April 27, 2010


by Dubravka Ugresic
254 pages, Saqi Books

Review by Marc Nash

I've bemoaned that I constantly fail to recollect the provenance by which I come to writers new to me. But this one I remember well. I encountered Ugresic via her book in the Cannongate "Myths" series, where she offered an intriguing take on the various Baba Yaga myths from Slavic cultures. Every one of the myriad of ethnicities had its own tweak on the basic Baba Yaga archetype, each the same and yet each subtly different.

The Ministry of Pain book predates it, but the themes are still evident. The narrator Tanja is in exile in Holland, having fled war torn Yugoslavia. A country which no longer exists after its break up into six republics. She is a literature teacher, preserving the inheritance of Yugoslav literature, in the face of political and ideological drives to consign it to amnesia, since each Republic wants to pursue, claim and define its own parochial literature. She is teaching a dead Serbo-Croatian language, despite the fact that each Serbian, Croatian, Slovenian, Bosnian version of it only differs from the other by about 50 words.

Thus is set in motion a book about language, identity and trying to express yourself in an alien world. She wants to hold on to the innocence of her childhood, when they were all Yugoslavs. She tries to offer this as a healing path for her students, refugees all from the various republics, 'convalescents' as she calls them, uniting them in memories of childhood objects, consumables and dreams. But one of her students reports her top the Dutch University authorities for the shambolic approach to literature this entails. Her process of reconciliation is apparently not one cherished by all.

She has to face up to the demands of being in a new country and to turn her being away from distant associations to home and to this new world. "There's a larger question of whether a language that hasn't learned to depict reality, complex as the inner experience of that reality may be, is capable of doing anything at all - telling stories for instance." Here she is forced to confront the pastoral, idyllic nature of her beloved Yugoslavian literary inheritance, (itself a myth since Yugoslavia was an artificially created country only in existence from 1918-91) being completely unable to cope with describing and shining a light into the dark recesses of human behaviour, as evidenced in modern war, targeting civilians and rape as a weapon of terror. That is reserved for superior, new Balkan writers like Ugresic herself.

Without doubt the book is a stunning piece of literary writing. it portrays the human soul, with crystal precision. What it means to be in pain. To be displaced. To be fragmented and adrift of what constitutes reality and yet perfectly sane. Moreover it never veers into self-indulgence. The language and imagery is beauteous. A huge credit to her translator Michael Heim that this doesn't for one moment read like a book in translation, quite remarkable for one with such rich imagery. English and American writers have a bit of a tendency to underscore the cleverness of their metaphorical powers. Ugresic simply casts one stunning image after another in sentence upon sentence. Each an insight into a psyche. It's like feasting at a chocolate word fountain, having the language melt on your tongue as you lick it.

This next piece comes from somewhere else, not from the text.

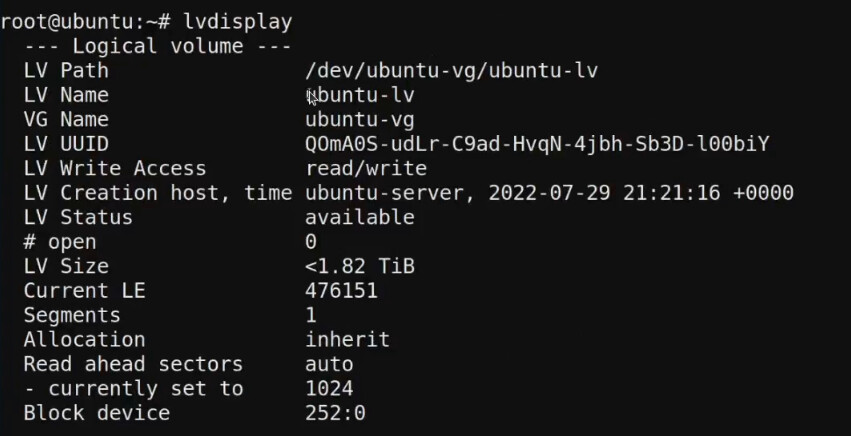Click the root@ubuntu shell prompt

For me, she represents a quintessential European tradition and approach to writing. And with writers like Nobel Laureate Muller it seems to me this is where the dynamic, creative literature is being written right now. New voices, new languages, freed after the shackles of totalitarianism have been thrown off. In countries with a paralysed literary tradition, still mothballed in folk tales, now given a vicious, modern spin. Truly this book is the first fumbling groping towards the new European man. A mythical one of course, since we are each as divided by what supposedly unites us. The Balkans is a perfect example of that. The 'culture butchers' who split Yugoslavia into six, and Serbo-Croat into different tongues, pull in the opposite direction to the European Union that seeks to glue us together. No wonder we're all schizoid. This is the new schizoid literature, for this is the only identity on offer. To be split from oneself, to have no reality to hold on to. But to pursue it doggedly all the same.

"Our tribe is cursed. Returning to the lands whence we came spells our death; remaining in the lands whither we have come spells defeat". Quite.